Les is More
The Mystery of the Week is “How does Les Weisbrod find time for everything he does?”
Published in 2004 Texas Super Lawyers magazine
By Alison Macor on September 22, 2004
When Les Weisbrod ran for the position of parliamentarian of the Association of Trial Lawyers of America (ATLA) in 2003, he campaigned under the slogan “Les Does More.”
He wasn’t kidding. This is a guy with a full plate.
This past July, following the usual path for officers, Weisbrod assumed the role of treasurer. He also serves on the ATLA’s board of governors and is a member of the organization’s executive committee and chair of the membership committee. He’s also the director of the Texas Trial Lawyers Association.
All of this is in addition to his “day job” as managing partner of Morgan & Weisbrod in Dallas, where he specializes in medical malpractice and has successfully tried more than 125 cases to settlements and verdicts of $1 million or more.
“Sometimes it feels like I’m doing about four full-time jobs,” jokes the 51-year-old trial attorney as he reclines behind an oversized desk. Black leather couches partner with sleek metal side tables in Weisbrod’s corner office, offering a cool respite from the shimmering heat and noisy weekend traffic outside his third-floor office on a Friday afternoon.

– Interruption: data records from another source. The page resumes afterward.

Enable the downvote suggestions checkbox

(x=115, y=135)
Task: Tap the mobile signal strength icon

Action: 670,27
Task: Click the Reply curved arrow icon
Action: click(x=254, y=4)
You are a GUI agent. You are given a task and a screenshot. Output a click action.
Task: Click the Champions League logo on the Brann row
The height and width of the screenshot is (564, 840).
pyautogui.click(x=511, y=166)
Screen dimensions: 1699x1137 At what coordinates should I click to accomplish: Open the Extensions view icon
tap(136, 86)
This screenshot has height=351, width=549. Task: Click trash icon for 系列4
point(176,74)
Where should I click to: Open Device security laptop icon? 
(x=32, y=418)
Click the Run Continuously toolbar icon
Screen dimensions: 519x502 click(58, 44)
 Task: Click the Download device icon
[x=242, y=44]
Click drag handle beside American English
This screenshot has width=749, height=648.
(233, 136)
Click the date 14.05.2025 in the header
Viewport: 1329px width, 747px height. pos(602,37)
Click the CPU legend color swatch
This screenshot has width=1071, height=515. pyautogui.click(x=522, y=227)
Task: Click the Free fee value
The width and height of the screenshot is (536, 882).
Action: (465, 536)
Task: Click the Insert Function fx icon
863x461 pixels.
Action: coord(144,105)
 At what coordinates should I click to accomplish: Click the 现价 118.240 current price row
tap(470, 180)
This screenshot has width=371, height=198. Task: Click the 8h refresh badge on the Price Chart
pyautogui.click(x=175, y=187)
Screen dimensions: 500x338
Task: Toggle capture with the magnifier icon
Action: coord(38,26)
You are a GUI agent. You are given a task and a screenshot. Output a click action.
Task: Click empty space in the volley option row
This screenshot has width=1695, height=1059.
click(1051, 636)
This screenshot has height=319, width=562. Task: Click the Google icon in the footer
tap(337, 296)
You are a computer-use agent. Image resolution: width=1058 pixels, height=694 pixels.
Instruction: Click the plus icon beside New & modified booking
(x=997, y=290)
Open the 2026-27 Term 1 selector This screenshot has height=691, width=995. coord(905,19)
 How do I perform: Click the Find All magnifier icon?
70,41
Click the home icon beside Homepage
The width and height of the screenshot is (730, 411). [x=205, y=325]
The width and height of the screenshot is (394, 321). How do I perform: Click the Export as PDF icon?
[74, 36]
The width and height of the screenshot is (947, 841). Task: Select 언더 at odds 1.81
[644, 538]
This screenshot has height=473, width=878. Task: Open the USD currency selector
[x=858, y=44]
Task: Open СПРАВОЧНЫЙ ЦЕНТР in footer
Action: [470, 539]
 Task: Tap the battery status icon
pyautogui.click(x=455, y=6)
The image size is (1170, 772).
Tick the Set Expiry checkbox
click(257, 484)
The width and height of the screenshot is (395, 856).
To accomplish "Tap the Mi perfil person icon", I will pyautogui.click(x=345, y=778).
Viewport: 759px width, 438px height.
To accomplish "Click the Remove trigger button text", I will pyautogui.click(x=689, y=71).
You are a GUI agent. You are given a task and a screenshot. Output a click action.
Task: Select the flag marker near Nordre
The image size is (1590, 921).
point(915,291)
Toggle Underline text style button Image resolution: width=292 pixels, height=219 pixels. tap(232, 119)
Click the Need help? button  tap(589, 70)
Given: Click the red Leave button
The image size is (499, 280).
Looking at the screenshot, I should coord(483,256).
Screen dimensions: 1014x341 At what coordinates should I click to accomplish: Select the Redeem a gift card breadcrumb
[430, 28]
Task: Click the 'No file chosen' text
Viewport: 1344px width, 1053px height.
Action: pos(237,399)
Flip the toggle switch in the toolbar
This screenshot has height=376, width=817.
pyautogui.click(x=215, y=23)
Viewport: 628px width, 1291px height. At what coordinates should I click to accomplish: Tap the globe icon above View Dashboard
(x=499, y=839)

A fourth-generation Texan shod in crocodile skin [not ostrich skin] cowboy boots, Weisbrod’s even more proud to be a native Dallasite. He and his family live within blocks of his former elementary and high schools. He left town long enough to attend Claremont Men’s College in California, and after an early graduation moved to Austin to work as an administrative assistant for then-Representative Jim Maddox. The son of a certified public accountant (who he says was a frustrated lawyer), Weisbrod knew from the age of five that he wanted to practice law, which he studied at nearby Southern Methodist University.
Through the years, Weisbrod has developed a reputation as the “pit bull” of the medical malpractice bar. Currently focused on litigation involving women who have been diagnosed with breast cancer after undergoing hormone replacement therapy, Weisbrod is unapologetic about his aggressive style.
“If I represent an injured victim as my client, I’m not going to be shy about that representation. That’s my job. I’m not concerned with whether they like me on the other side. I’m concerned about whether I get the best possible result.”
Because of this reputation, he says, his opponents often underestimate him. They assume he’ll use the same rigorous methods of pursuit in the courtroom that he employs in the pre-trial and discovery phases of a case, with the potential to offend a jury.
But Weisbrod doesn’t mind being underrated. “I always respond well to a challenge.”
And challenges are what he faces as treasurer of the ATLA. Since 2003 when Weisbrod began as parliamentarian, he has been enmeshed in political and legal battles involving tort reform. “There are a lot of political forces with a lot of money trying to
take away injured victims’ rights. On a daily basis, these rights are under attack,” he says. He’s been fund-raising this election year on the ATLA’s behalf for U.S. Senate and congressional candidates who oppose tort reform, and he’s in charge of beefing up and diversifying the organization’s membership, 87 percent of which is white and male. Weisbrod also is working closely with the organization’s search committee, which has been interviewing potential candidates to replace the ATLA’s retiring CEO.
Given the headaches of this unpaid position on top of the everyday demands of his profession, one wonders why he bothers. But Weisbrod recalls the benefits he reaped as a young lawyer making crucial contacts at his first ATLA convention in 1982. Since then, he says, he has received valuable help that ultimately made him a better lawyer. Now it’s time to give back. “It’s almost like an addiction. It gives you a very good feeling about what you’re doing. It’s kind of like anything else. The more you put into it, the more you get back out of it.”
And what Weisbrod stands to get out of it, if all goes according to plan, is the presidency of the ATLA in 2008.
In the meantime he’s focused on his term as treasurer, during which he also hopes to expand the ATLA’s international profile. The organization boasts a number of Canadian attorneys as well as lawyers practicing in Australia and the U.K., and its European membership is growing. “We find that the issues we deal with as trial lawyers are the same all over the world. It’s just that the systems of recovery are sometimes not as sophisticated as they are in the U.S.” In other cases, he notes, international methods of recovery are more advanced. This drive for global expansion dovetails with one of Weisbrod’s newest cases, which involves a 21-year-old nursing student and U.S. citizen paralyzed while undergoing chemotherapy treatment in Germany. Weisbrod anticipates a number of overseas trips for the case, which will be tried within the German legal system.
All of this will leave little time for fishing, the admitted workaholic’s surprisingly lowkey hobby. But lest one imagine Weisbrod trading in his cowboy boots for waders and the Zen rhythms of fly-fishing in the peaceful streams of Montana, he makes it clear that he’s focused on only one thing.
“I’ll fish anywhere and I don’t care what I’m fishing for,” he says. “I like to catch things.”